Skip to contents

This function performs k-fold cross-validation using custom folds created from custom functions to be used for cohort-dependent algorithms (see vignette for more information about this). It supports hyperparameter tuning over a grid and returns a model object that mimicks the caret's training output, including performance metrics and predictions.

Usage

compute_custom_k_fold_CV(
  processed_folds,
  ml_method,
  tuneGrid = NULL,
  training_set_all
)

Arguments

processed_folds

A list of folds. Each fold contains processed training and test data with features.

ml_method

A character string indicating the machine learning model to use, as supported by the caret package (e.g., "rf", "svmRadial", "glmnet").

tuneGrid

Optional. A data frame specifying the grid of hyperparameters to evaluate. If NULL, a default grid of length 3 is generated using caret's getModelInfo().

training_set_all

A data frame containing the full training set (i.e., all folds combined) with features and a target column.

Value

A list (caret-style object) with the following components:

  • fit.train: The final model trained on the full training set using the best hyperparameters.

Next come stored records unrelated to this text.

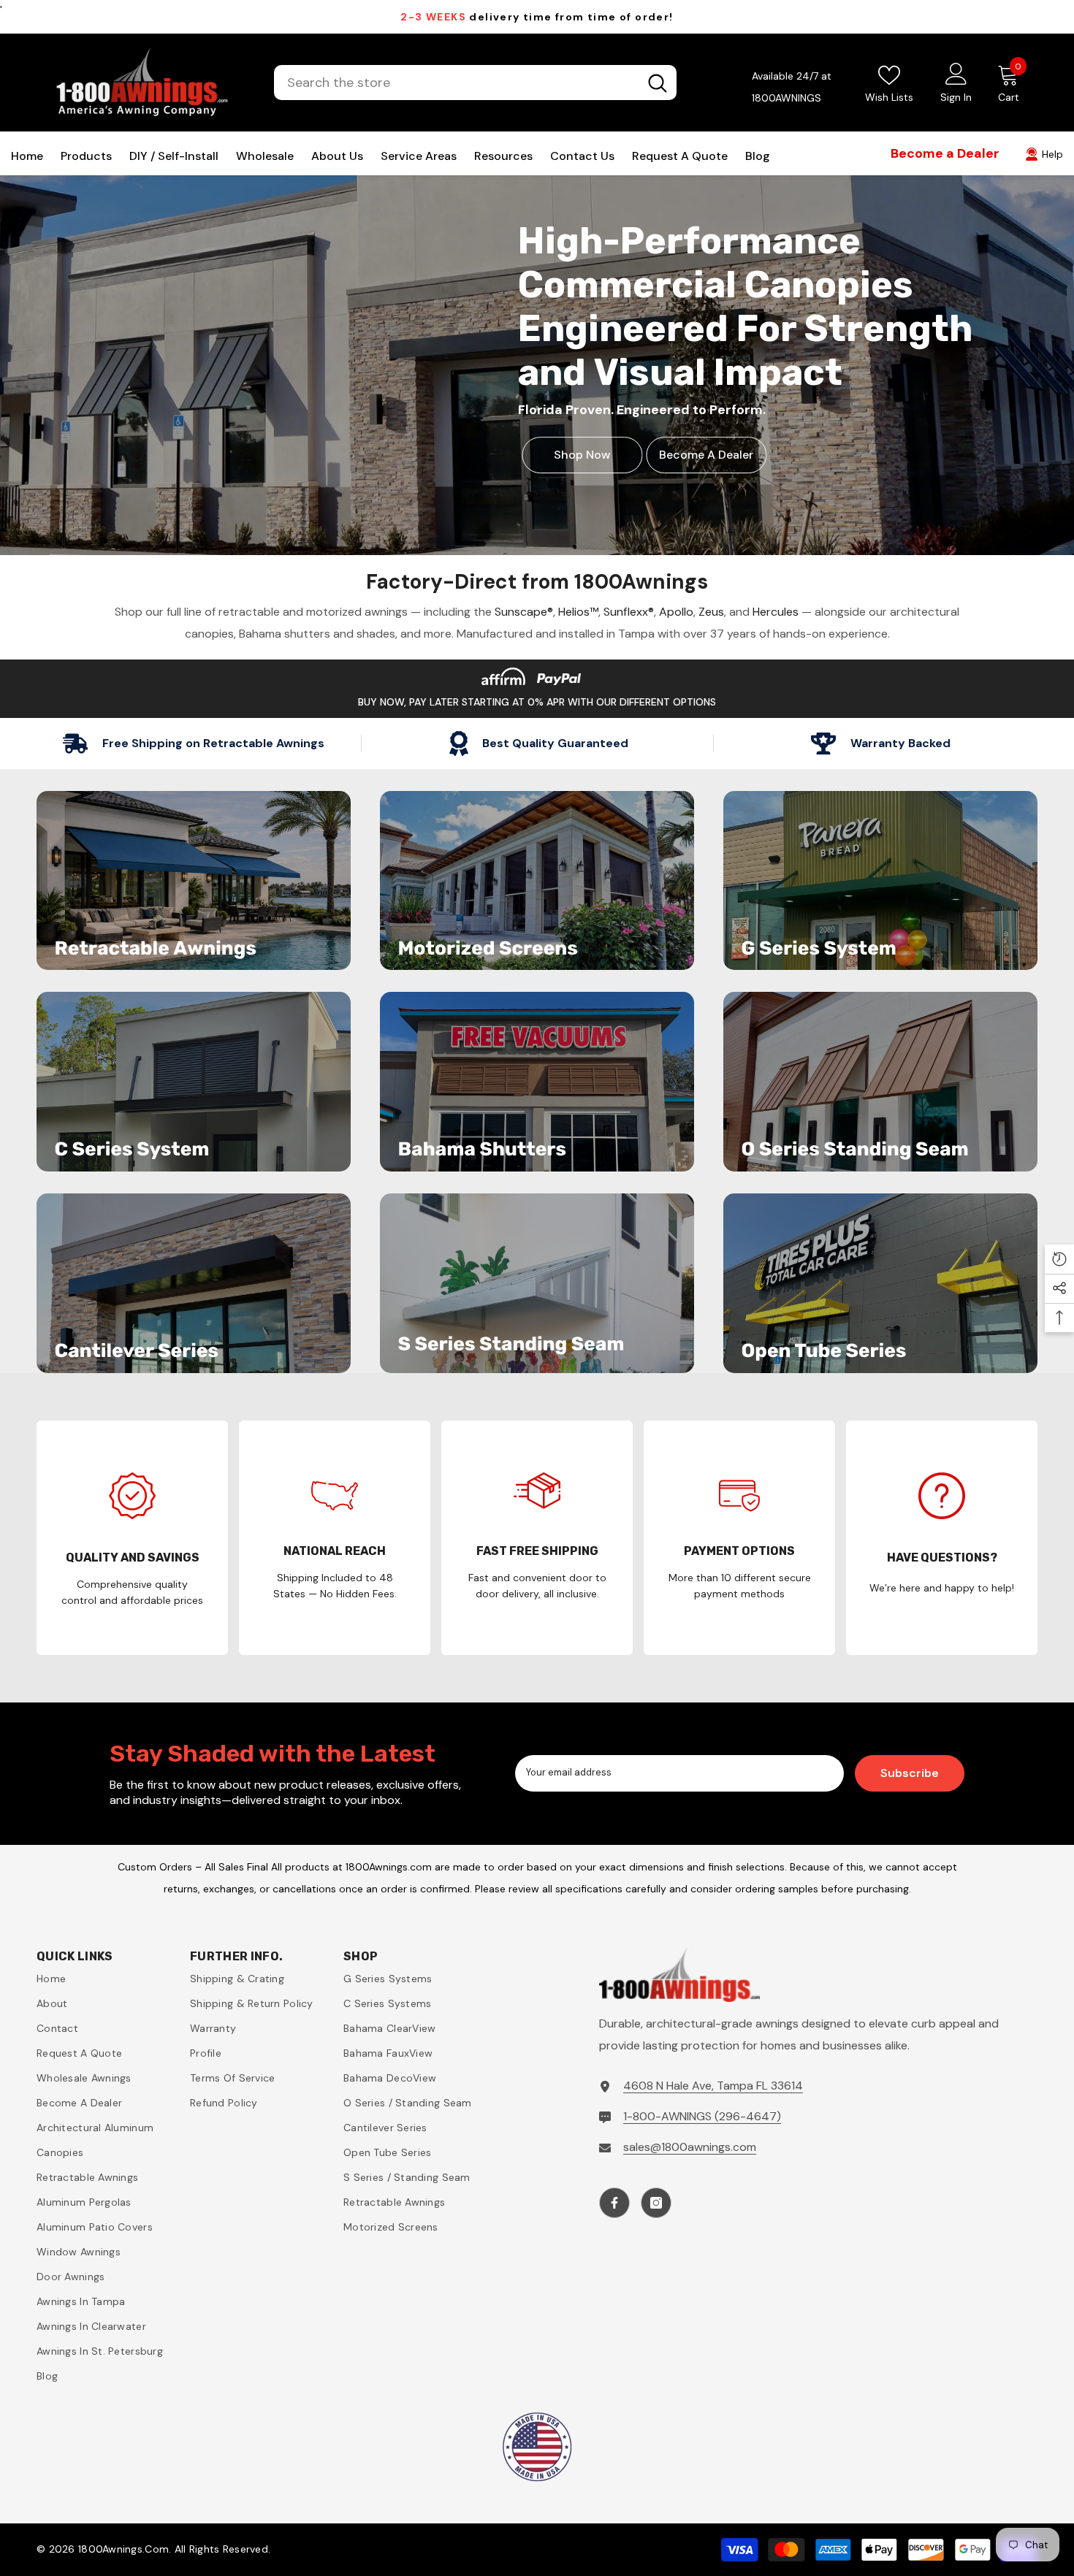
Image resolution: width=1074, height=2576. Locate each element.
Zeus (711, 611)
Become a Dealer (706, 454)
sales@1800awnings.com (689, 2147)
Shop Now (582, 454)
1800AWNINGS (786, 97)
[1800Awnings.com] (194, 881)
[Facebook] (614, 2202)
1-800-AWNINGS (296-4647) (702, 2116)
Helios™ (578, 611)
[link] (132, 1538)
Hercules (776, 611)
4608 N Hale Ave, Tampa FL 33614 (713, 2085)
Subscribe (909, 1773)
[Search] (475, 82)
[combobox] (456, 82)
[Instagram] (656, 2202)
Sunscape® (524, 611)
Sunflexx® (628, 611)
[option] (537, 16)
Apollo (676, 611)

  • results: A data frame summarizing average cross-validated Accuracy, Kappa, and their standard deviations for each hyperparameter combination.

  • pred: A data frame of predictions from each fold, including class probabilities, observed and predicted labels, and hyperparameter values.

  • resample: A data frame summarizing Accuracy and Kappa per fold for the best-tuned model.

Details

This function performs the following:

  1. Trains models for each fold and hyperparameter combination.

  2. Predicts on the held-out test data of each fold.

  3. Aggregates prediction results and evaluates Accuracy and Kappa for each fold and hyperparameter set.

  4. Selects the best-performing hyperparameter set based on mean Accuracy across folds.

  5. Trains the final model on the full dataset using the selected hyperparameters.